El registro de Eli from Russia recorre el ferrocarril Transiberiano de Vladivostok hasta el Cáucaso, muestra la línea BAM abierta en la tierra congelada de Siberia y explica por qué atravesar 9.300 km de vías en 8 husos se convirtió en un mes entero de viaje
Atravesar un país entero en tren, cruzando ocho husos horarios sin sentir jet lag, es una experiencia que solo un puñado de ferrocarriles en el mundo ofrece. Según el canal Eli from Russia, en un registro publicado en enero de 2026, la viajera rusa Eli recorrió el ferrocarril Transiberiano partiendo de Vladivostok, en el extremo este, en un trayecto que llevó exactamente un mes hasta llegar al sur, en la región del Cáucaso.
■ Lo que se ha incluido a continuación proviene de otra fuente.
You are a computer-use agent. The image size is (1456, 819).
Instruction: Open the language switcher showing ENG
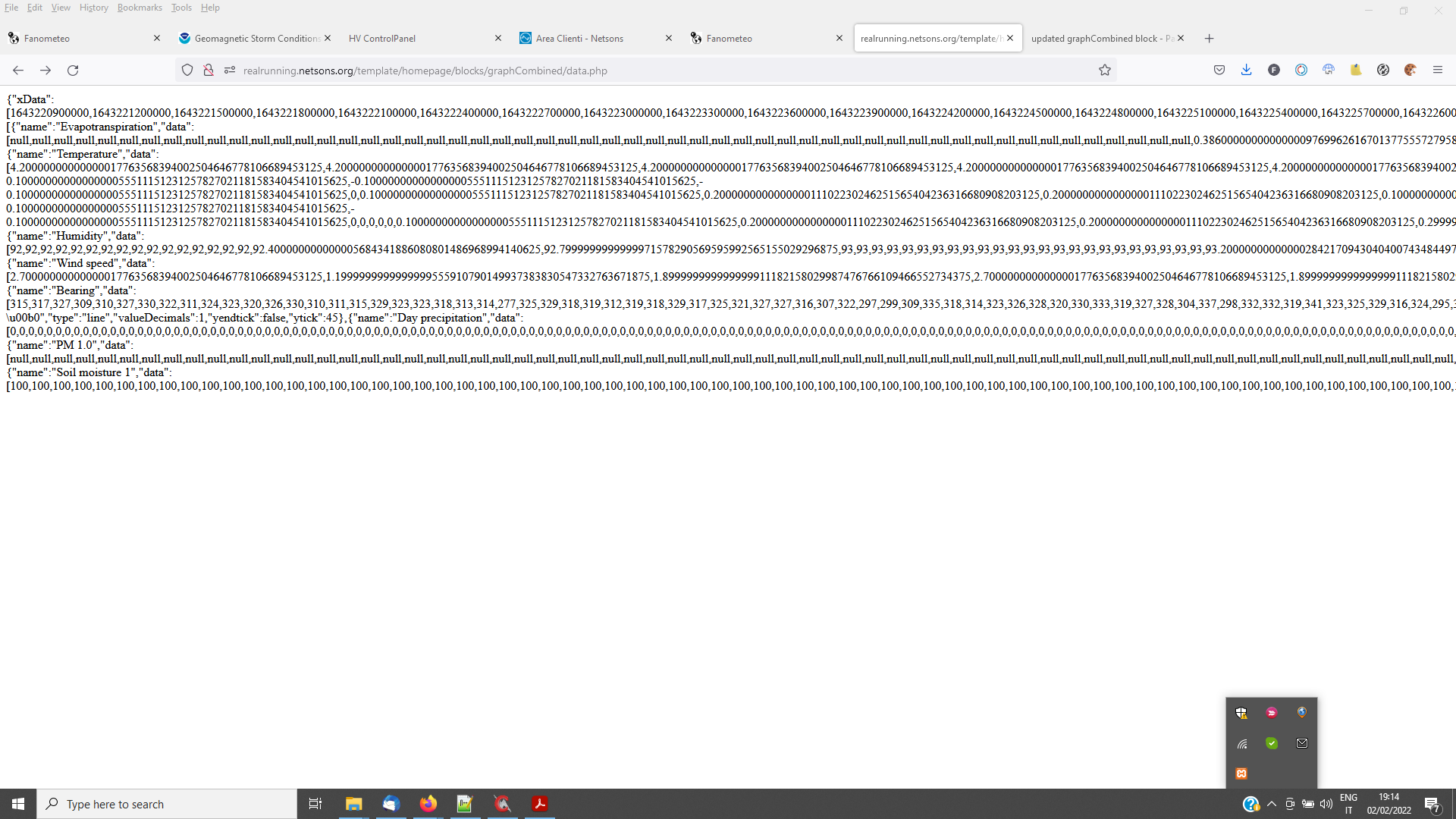[x=1349, y=803]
La escala de la línea es lo que impresiona. El ferrocarril Transiberiano es el más largo del mundo, con cerca de 9.300 km entre Moscú y Vladivostok y la travesía de 8 husos horarios, y es justamente ese tamaño lo que transforma el viaje completo en un mes entero de tren, con paradas para explorar las ciudades en el camino, según muestra Eli from Russia. Y esta línea gigantesca aún tiene una hermana más extrema abierta en el hielo de Siberia.
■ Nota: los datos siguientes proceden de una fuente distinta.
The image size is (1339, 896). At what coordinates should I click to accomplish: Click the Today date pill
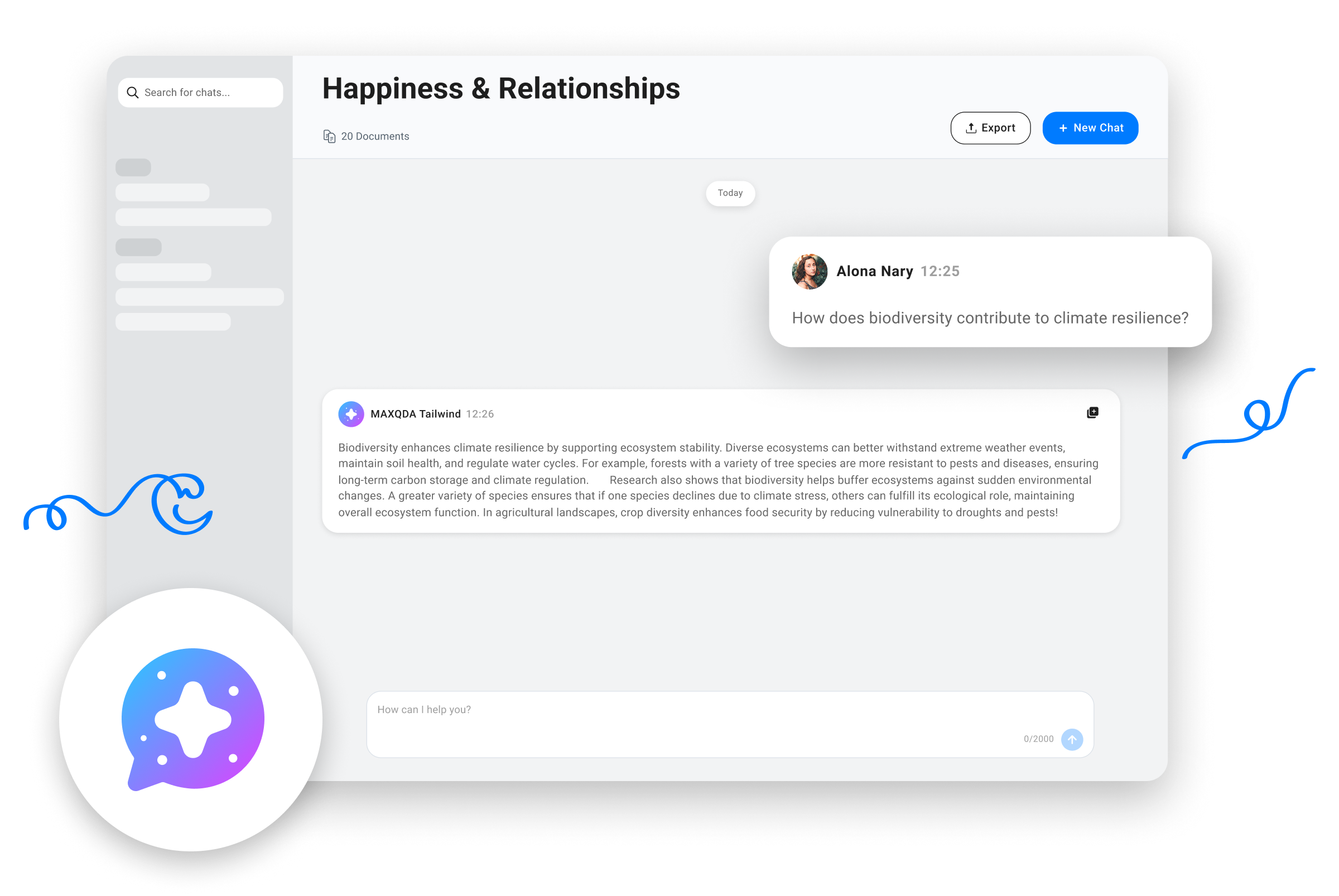point(730,193)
9.300 km y 8 husos: el ferrocarril más largo del mundo
El número que abre la cuenta es la distancia. Según Eli from Russia, el ferrocarril Transiberiano conecta Moscú con Vladivostok por aproximadamente 9.300 km, lo que lo convierte en el más largo del planeta, aunque la viajera realizó un trayecto propio, terminando en el suroeste en vez de Moscú.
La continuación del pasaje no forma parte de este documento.